CHAMPS DE CURÉS MORTS
Restent pourtant les éclats d’un humour porté par le goût de l’incongru, telle cette usine de pain d’épices occupée. Parfois surgit un détail éminemment concret, comme un tribut joueur au réalisme. Un paquet de Paille d’or, un poster de Miley Cyrus. Même l’horreur se revêt d’une touche d’étrangeté surréaliste, tel un « champs de curés morts ». Des combattants pillant une boutique de robes de mariées, et tués dans leurs apparats d’emprunt. Ce n’est pas un hasard si le roman s’ouvre sur la mention d’une joie en sourdine : « C’était un des petits plaisirs ménagés par la guerre, à sa périphérie, que de pouvoir emprunter le boulevard de Sébastopol pied au plancher, à contresens et sur toute sa longueur. » Plaisir de contrebande, paradoxal, arraché à des temps qui courent dans des directions contestables. L’élégance désabusée de la prose de Rolin tient pour partie à ce goût du minuscule, de la notation fragile, à un usage précautionneux et délicat du langage. Les impressions mouvantes se succèdent. La nature, indifférente et résiliente aux désastres humains, conserve une trace de la beauté du monde, par images fugitives. Des grues cendrées au bord d’une voie ferrée.
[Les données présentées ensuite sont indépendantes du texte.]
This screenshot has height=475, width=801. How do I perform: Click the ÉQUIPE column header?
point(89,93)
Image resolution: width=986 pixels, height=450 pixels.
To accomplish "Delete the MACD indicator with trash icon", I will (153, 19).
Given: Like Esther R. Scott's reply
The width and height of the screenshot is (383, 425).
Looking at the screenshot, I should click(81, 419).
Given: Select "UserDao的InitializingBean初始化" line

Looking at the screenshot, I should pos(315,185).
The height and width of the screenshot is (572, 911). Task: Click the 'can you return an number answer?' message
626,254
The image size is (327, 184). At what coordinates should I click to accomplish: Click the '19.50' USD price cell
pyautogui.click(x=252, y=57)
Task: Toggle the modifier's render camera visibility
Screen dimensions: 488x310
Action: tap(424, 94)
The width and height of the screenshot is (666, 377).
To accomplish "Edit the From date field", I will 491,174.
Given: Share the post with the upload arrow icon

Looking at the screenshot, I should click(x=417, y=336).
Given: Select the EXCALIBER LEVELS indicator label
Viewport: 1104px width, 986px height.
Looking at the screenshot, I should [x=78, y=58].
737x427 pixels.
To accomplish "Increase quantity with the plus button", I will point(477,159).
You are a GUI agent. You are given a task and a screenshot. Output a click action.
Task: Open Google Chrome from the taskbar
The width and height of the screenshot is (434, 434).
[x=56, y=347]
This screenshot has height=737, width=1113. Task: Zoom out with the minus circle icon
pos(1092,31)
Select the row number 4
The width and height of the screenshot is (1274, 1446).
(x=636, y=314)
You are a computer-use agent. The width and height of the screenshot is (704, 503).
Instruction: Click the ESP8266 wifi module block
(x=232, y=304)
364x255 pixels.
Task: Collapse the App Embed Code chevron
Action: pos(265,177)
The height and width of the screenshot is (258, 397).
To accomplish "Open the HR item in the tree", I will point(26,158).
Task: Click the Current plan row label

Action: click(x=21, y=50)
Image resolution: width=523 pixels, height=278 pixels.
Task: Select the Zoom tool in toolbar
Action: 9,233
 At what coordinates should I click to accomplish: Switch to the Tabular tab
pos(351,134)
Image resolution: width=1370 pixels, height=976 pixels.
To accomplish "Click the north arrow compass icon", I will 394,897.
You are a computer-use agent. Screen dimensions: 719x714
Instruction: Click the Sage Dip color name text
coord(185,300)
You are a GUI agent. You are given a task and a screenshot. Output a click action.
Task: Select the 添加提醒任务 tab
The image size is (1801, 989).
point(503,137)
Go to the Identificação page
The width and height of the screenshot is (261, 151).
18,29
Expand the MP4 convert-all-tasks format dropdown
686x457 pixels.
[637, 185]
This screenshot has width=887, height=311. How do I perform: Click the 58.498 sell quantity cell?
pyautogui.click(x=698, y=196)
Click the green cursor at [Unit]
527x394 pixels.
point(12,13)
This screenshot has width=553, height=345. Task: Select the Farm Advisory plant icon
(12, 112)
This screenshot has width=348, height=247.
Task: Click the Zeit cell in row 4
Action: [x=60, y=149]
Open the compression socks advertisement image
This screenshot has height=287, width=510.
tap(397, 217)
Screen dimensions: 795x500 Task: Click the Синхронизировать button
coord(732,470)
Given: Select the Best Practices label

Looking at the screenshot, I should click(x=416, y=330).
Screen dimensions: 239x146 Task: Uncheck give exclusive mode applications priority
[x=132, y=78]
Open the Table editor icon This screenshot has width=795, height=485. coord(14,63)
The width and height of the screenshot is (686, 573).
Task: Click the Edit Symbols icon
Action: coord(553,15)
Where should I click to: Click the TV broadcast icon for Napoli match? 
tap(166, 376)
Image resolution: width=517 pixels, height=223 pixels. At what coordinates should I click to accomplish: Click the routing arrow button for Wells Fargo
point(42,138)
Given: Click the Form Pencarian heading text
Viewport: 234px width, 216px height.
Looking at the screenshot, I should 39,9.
Des « magnolias lustrés, comme passés à la cire ». Un cadavre de martinet fossilisé. « Au fur et à mesure que l’aube point, car elle point, se met en place un décor composé principalement d’eau dormante, sous l’espèce de cet étang que l’on a déjà mentionné, et secondairement d’arbres nus, la trame de leurs branchages, que la lumière naissante dessine à contre-jour, oblitérée çà et là de taches sombres, de taille et densité inégales, trahissant la présence de boules de gui ou de nids de corbeaux. » Dans les époques troubles, on soupçonne volontiers les écrivains de prescience lorsqu’ils explorent la face sombre de l’humain. Mais la beauté grave du roman de Rolin plonge dans un goût obstiné de la contemplation, et le refus du diagnostic historique ou social direct. L’oeuvre d’un poète, non d’un prophète.
Sophie Pujas (1) FINUF : Force d’interposition des Nations unies en France.